Con il terremoto del 1979 il Comune decide di non subire passivamente il destino di morte e di seguire le disposizioni antisismiche. Del resto, va ricordato che anche a Norcia quasi tutte le chiese crollarono o furono fortemente danneggiate, tema che solleva la non facile questione della protezione di beni storico-architettonici nelle aree sismiche italiane.
Un destino tragico e beffardo quello dell’Appenino e, in generale, delle aree interne italiane: un immenso patrimonio che rischia di crollare, chiesa dopo chiesa, palazzo dopo palazzo, statua dopo statua. Una difesa certo non semplice, ma senza la quale tutta le narrazione pubblica su “Bellitalia” si scioglie come neve al sole. Perché, per il nostro Paese, i terremoti sono una certezza: accadranno, saranno forti e localizzati in una fascia larga alcune decine di chilometri sull’asse della catena appenninica. Non sappiamo, ovviamente, quando ciò succederà. In quale anno, giorno o mese. Ma anche di fronte alla certezza dell’evento, non si fa nulla.
Le aree interne italiane sono senza “voce”: pur essendo pari al 53% dei Comuni italiani, più del 60% del territorio e 23% della popolazione. Tanto spazio, ma poco peso politico. Sono “mangiate” dal disegno dei collegi elettorali e sono state private delle uniche istituzioni intermedie che le rappresentavano, le comunità montane. La Legge “Del Rio” sulle città metropolitane ha fatto il resto.
Come conseguenza, le aree interne italiane non sono rappresentate nelle scelte di investimento pubblico e con un orizzonte di lungo periodo. Prevalgono la difesa di posizioni di rendita di breve periodo dove cave, concessioni edilizie, spiagge o agroindustria estraggono valore dalle risorse immobili dei territori, a favore di pochi gruppi, individui o aree “polo”. Città grandi, città medie, zone costiere dove agiscono conglomerati di interessi economico-finanziari a carattere estrattivo, con il consenso attivo della politica e della regolazione pubblica. Oppure si diffondono progetti “di eccellenza” attraverso bandi che fanno cadere su singoli comuni milioni di euro, senza una visione territoriale unitaria.
──────────
◆ **Dettagli del compito**:
Secondo il brano sulle aree interne italiane, a quale percentuale dei Comuni italiani corrispondono queste aree?

◆ **Voci del dataset**:
──────────
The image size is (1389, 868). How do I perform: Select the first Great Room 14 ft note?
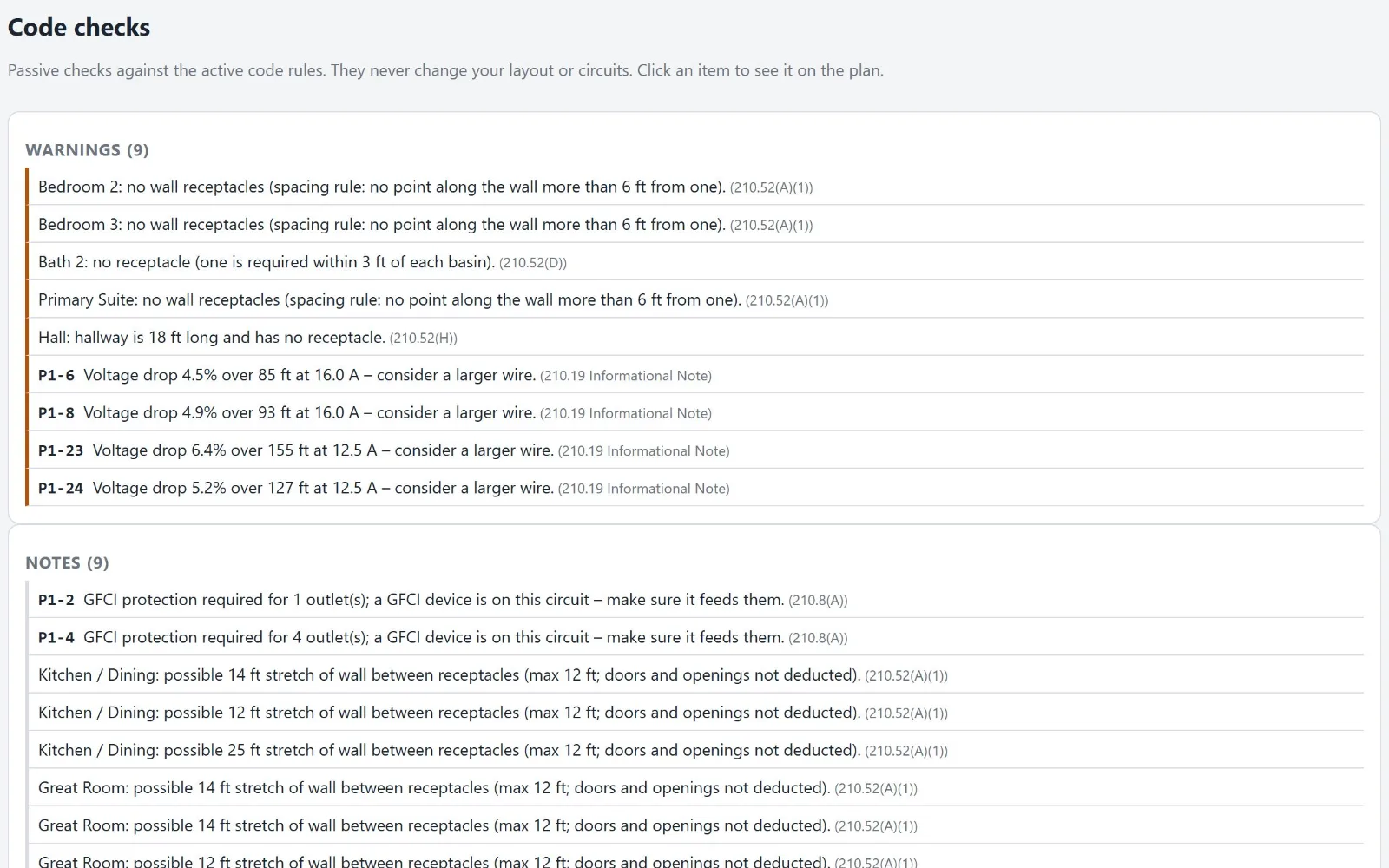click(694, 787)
──────────
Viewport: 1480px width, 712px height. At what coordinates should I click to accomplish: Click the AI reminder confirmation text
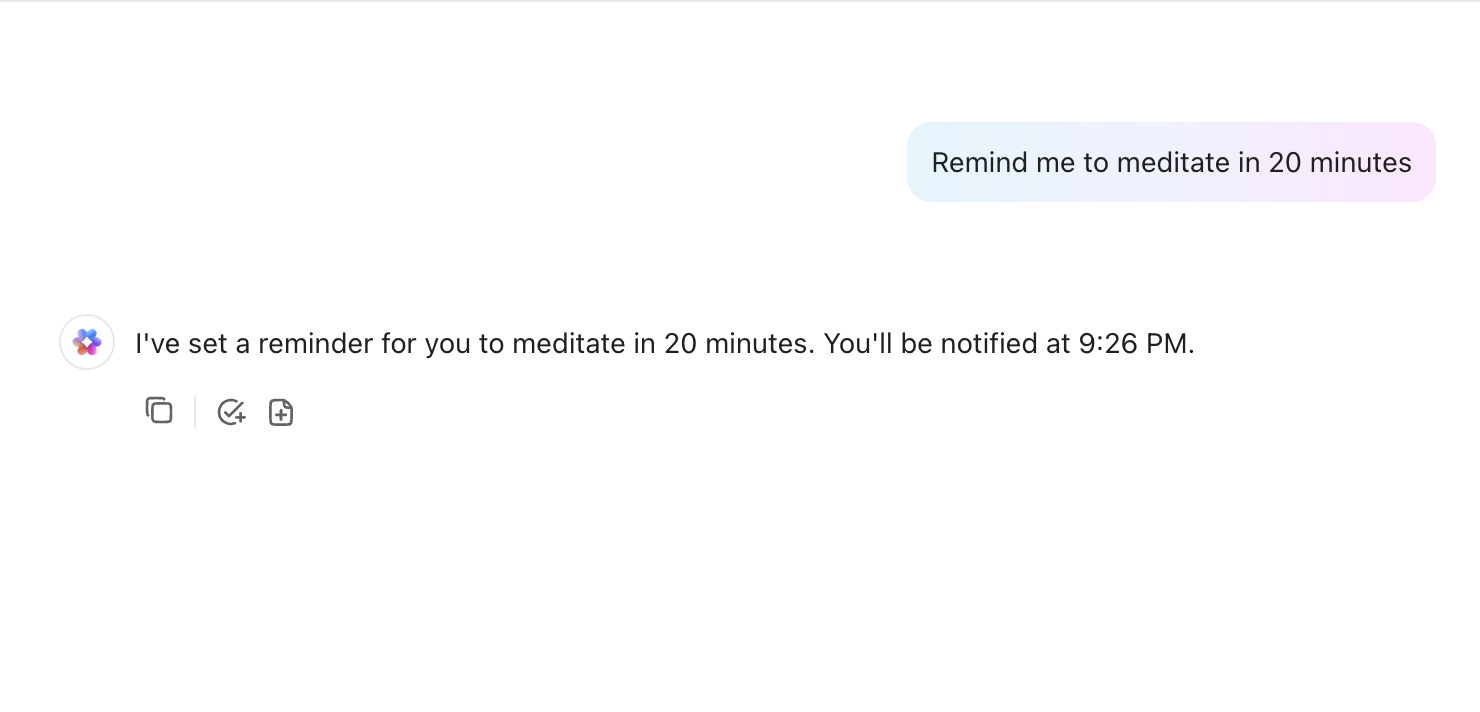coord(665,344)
──────────
◆ **Risposta attesa**:
Al 53% dei Comuni italiani.